一般的に、「脳卒中」は、「高血圧性脳出血」「脳梗塞」「くも膜下出血」の3通りに分けられる。このうち、前者2つは、「定期健康診断で高血圧や脳梗塞予備軍と診断されれば、予防策をとれる」
しかし、「くも膜下出血は遺伝的な要素が強く、予兆なく突然発症するのが特徴。MRI検診なしには事前の対策は不可能」とし、「脳MRIで脳動脈瘤を発見できれば、予防的治療が可能」だという。
「受診料が高い」イメージの脳ドックだが、同機構では脳を輪切りにした画像で脳梗塞や脳腫瘍を発見する「MRI」と、血管の状態を見る「MRA」の2つを組み合わせた診断を推奨し、全国一律で2万2000円に設定。「血液検査や心電図など、定期健康診断で実施されている項目を省き、画像診断に特化することで低価格を実現している」という。

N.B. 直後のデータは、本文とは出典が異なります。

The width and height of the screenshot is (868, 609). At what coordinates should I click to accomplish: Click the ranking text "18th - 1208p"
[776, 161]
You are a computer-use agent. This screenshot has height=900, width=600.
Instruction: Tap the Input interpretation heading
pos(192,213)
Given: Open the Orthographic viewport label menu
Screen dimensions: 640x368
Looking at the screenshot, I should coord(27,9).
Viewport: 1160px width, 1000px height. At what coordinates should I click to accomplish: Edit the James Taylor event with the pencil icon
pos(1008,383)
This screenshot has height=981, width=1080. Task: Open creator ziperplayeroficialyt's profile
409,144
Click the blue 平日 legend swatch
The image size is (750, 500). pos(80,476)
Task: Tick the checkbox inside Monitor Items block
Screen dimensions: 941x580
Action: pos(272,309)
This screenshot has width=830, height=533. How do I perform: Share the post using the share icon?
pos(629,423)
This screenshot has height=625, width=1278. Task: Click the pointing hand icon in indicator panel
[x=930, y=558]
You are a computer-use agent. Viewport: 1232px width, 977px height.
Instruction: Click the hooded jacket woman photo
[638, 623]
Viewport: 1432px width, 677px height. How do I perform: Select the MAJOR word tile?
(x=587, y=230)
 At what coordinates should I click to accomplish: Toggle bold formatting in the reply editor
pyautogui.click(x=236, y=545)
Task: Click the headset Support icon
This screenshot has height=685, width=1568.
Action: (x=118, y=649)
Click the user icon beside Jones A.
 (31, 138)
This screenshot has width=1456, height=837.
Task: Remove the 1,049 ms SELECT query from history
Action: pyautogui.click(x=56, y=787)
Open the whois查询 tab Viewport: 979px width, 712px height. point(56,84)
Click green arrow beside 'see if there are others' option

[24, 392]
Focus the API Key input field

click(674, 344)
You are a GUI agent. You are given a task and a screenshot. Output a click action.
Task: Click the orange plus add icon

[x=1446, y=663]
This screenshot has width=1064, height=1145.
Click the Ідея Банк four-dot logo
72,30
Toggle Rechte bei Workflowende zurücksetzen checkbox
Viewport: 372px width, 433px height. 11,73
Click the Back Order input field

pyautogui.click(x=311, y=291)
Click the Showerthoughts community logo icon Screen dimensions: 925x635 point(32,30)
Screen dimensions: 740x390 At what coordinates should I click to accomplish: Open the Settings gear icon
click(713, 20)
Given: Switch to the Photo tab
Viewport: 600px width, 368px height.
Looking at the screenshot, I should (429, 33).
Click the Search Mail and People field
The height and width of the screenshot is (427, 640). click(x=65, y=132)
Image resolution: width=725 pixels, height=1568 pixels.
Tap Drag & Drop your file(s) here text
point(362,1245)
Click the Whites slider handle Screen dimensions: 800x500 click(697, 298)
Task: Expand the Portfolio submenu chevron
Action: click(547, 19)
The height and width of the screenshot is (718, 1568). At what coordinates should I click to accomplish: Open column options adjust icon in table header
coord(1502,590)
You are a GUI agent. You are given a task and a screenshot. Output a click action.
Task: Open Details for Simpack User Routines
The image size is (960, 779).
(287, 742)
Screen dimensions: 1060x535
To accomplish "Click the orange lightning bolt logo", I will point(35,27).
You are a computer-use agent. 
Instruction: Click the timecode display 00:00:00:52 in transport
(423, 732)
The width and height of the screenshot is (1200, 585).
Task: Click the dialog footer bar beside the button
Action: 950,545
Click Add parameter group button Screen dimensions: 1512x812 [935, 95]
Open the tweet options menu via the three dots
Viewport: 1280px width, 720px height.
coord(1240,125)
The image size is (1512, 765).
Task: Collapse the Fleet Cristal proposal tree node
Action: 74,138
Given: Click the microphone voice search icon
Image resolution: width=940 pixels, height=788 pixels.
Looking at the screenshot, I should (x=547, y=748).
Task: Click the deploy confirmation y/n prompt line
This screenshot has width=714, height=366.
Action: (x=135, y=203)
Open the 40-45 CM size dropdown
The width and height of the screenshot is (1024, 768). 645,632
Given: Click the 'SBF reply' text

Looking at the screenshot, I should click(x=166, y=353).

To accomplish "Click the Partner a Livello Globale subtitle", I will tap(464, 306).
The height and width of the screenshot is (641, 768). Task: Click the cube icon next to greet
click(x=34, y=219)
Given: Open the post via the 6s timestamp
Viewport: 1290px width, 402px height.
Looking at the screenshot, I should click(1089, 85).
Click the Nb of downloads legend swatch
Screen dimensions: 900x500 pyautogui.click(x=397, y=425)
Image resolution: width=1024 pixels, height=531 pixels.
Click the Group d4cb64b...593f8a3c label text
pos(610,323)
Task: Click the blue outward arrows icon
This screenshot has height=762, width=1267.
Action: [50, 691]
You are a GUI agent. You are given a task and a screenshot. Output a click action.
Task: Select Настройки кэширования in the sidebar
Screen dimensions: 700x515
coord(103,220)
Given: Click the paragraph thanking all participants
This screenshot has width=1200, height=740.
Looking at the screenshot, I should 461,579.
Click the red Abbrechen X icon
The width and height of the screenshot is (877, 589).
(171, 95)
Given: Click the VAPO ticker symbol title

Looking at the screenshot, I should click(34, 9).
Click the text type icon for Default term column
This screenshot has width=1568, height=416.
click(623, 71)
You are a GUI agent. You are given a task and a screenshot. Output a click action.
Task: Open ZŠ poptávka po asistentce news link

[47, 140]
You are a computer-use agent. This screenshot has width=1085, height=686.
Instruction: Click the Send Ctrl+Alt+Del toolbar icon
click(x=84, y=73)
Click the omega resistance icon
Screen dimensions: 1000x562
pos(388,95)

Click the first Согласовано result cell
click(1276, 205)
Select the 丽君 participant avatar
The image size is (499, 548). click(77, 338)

「健診は企業側も安心できるが、ドライバーやその家族への安心感も大きい」と語るのは、営業の責任者を務める野口一郎業務部長。「本人はドライバー職に就きたいと思っていても、ご家族、特に『妻と娘が反対する』パターンはよく耳にする。そこで、『この会社は脳健診も受けさせてくれる』と言うと『そういう会社なら』と理解を得られるケースも少なくない」と、採用活動に一役買っている事例を挙げる。
「コロナ禍での受診控えもあったが、今年度は、受診事業者数、受診ドライバー数ともに昨年度比で増加している」と話す野口氏。蒲原事務局長は、「脳疾患でひとたび事故が起これば、社会全体の損失につながる。助成や補助を広げ、国・社会全体で脳健診を受診しやすい環境がさらに整備されれば」と語る。